- WHAT THE EXERCISE ASKS
Could you write out again the part that opens with the line containing "Task: Close the Weiterleitung" and runs through the last of the lines below, requests included, shifting every click coordinate in the answers up by 35?

- RECORDS FOR THE EXERCISE
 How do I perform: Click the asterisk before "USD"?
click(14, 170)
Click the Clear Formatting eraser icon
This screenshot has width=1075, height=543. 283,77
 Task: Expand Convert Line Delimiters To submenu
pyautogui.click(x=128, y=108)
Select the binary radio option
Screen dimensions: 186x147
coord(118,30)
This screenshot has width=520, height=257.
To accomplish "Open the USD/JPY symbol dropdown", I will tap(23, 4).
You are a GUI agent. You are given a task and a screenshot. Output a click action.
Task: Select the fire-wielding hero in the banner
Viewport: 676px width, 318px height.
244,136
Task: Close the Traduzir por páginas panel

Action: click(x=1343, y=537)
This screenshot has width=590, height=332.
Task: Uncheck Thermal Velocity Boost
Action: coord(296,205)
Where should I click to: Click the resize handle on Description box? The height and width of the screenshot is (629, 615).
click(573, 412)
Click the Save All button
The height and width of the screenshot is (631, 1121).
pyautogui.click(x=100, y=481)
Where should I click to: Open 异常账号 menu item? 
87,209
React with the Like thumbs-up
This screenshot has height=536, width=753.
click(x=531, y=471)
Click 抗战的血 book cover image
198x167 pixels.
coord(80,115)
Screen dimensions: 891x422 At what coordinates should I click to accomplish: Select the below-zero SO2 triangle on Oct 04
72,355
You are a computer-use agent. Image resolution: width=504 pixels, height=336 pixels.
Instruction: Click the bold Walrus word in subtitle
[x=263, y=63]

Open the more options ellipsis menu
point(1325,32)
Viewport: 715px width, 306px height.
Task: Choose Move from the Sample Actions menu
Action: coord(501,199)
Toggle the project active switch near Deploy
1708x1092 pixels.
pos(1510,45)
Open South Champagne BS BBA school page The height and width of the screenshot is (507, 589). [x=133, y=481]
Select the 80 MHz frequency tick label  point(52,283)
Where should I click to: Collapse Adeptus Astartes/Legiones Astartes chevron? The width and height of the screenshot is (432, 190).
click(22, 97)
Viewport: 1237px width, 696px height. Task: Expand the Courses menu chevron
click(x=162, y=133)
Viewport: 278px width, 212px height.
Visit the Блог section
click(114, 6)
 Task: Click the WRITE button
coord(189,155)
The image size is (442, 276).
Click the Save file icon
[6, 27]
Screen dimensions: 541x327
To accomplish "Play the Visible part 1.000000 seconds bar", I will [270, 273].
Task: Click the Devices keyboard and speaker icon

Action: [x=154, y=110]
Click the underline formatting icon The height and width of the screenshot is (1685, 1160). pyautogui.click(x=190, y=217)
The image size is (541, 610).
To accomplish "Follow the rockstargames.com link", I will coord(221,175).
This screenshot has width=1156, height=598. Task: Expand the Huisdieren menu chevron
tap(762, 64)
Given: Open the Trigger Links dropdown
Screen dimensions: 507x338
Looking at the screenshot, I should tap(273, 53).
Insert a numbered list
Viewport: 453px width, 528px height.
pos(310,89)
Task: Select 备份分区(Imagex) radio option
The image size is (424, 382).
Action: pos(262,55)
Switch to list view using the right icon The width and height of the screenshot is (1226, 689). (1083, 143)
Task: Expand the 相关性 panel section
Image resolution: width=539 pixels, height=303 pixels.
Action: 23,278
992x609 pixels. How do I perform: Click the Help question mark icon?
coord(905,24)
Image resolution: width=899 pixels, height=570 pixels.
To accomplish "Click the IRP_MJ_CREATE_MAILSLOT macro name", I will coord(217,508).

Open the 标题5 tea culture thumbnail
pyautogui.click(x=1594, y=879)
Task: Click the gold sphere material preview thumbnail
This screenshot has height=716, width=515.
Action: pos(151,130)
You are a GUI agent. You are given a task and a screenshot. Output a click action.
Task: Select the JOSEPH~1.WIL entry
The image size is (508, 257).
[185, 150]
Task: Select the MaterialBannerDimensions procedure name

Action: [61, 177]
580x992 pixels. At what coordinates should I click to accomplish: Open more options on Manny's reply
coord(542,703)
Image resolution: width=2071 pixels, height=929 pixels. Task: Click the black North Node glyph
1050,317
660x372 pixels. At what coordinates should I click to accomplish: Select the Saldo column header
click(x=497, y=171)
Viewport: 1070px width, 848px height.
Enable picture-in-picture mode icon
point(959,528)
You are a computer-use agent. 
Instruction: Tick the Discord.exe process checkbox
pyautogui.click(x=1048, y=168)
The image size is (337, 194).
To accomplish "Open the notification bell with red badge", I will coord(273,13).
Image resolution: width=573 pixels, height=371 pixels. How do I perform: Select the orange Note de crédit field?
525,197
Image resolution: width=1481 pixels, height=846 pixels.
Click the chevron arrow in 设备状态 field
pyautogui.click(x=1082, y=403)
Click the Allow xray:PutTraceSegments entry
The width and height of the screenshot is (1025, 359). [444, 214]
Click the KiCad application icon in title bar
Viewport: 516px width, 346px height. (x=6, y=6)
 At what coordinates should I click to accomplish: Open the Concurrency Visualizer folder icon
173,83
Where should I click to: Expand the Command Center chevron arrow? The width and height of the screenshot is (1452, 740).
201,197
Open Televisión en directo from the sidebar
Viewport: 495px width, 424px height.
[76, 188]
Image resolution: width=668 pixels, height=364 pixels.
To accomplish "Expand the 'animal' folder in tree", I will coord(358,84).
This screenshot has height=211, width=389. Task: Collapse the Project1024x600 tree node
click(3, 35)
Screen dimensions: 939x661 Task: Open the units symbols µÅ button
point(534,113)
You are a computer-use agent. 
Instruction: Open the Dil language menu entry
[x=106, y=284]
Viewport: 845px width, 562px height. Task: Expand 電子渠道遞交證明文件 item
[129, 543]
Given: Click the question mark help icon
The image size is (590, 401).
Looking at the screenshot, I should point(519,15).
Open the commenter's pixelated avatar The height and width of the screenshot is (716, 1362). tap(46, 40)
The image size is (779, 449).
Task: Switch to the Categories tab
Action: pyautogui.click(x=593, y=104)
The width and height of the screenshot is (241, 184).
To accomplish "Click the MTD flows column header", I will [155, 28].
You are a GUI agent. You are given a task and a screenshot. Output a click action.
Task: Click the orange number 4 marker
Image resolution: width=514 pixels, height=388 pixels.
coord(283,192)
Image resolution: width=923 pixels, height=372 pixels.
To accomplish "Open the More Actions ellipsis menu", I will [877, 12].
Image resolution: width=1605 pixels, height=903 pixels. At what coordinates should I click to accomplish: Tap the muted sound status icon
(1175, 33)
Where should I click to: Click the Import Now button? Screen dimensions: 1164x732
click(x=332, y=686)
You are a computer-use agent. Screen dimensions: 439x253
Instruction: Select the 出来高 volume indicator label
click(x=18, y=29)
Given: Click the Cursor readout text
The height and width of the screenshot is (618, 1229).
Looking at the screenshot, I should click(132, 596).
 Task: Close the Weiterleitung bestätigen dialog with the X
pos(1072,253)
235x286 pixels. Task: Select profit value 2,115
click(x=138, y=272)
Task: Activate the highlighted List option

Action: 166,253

- ANSWER FOR THIS EXERCISE
 Task: Close the Weiterleitung bestätigen dialog with the X
pos(1107,288)
235x286 pixels. Task: Select profit value 2,115
click(x=173, y=307)
Task: Activate the highlighted List option

Action: 201,288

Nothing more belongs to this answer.